Add the KX Modifier
The KX modifier is used for charges when the Medicare Therapy Cap limitation has been met, the beneficiary’s condition requires further treatment, and there is justification for therapy services in the medical record.
Before You Begin
Review the Error Corrections article.
On the Error Corrections page, there are three fields for modifiers: Proc_Mod1, Proc_Mod2, and Proc_Mod3.
- Use the drop-down menu on the desire Modifier field and select KX.
- If you need to rebill the charge, check the Rebill box.
- Click Save.
Medicare charges also require that a Therapy Modifier (GP, GO, GN) be attached to each service code. The system has these modifiers hardcoded for Medicare, meaning that they will generate automatically. You will not see these modifiers when reviewing charge data on the patient ledger and there is no need for you to add them to the charges in Charge Entry or in Error Corrections.

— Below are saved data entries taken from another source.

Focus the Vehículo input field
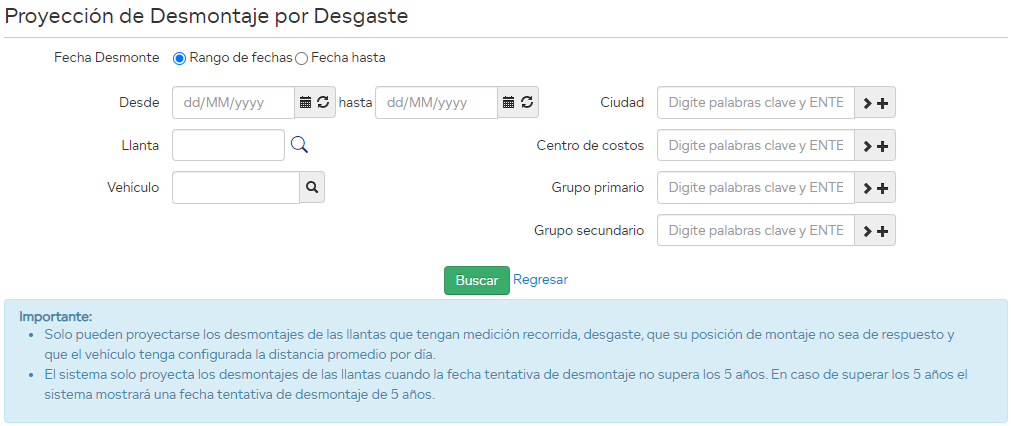Viewport: 1011px width, 426px height. click(235, 187)
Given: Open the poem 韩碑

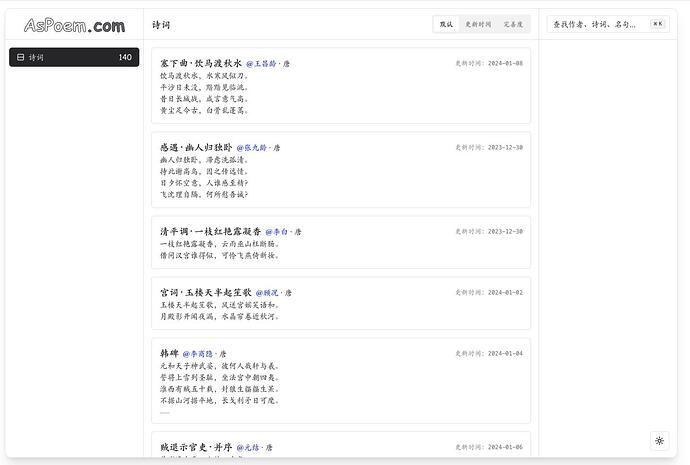Looking at the screenshot, I should (168, 354).
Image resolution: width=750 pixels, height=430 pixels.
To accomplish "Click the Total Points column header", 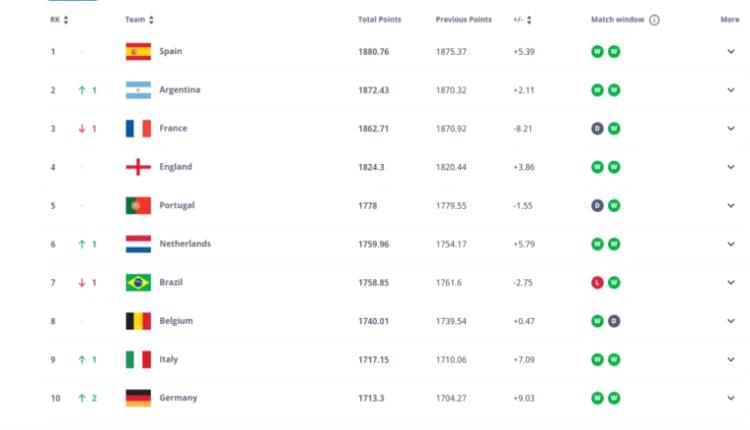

In addition to Therapy Modifiers, another commonly used modifier is 59 (Distinct Procedural Service). The system also has built-in logic to automatically add this modifier to charges, where appropriate. However, this modifier will display on charges.
If you need to add a KX modifier to a charge that already has a 59 modifier listed, you will need to move the 59 to the second modifier position and add the KX to Modifier 1.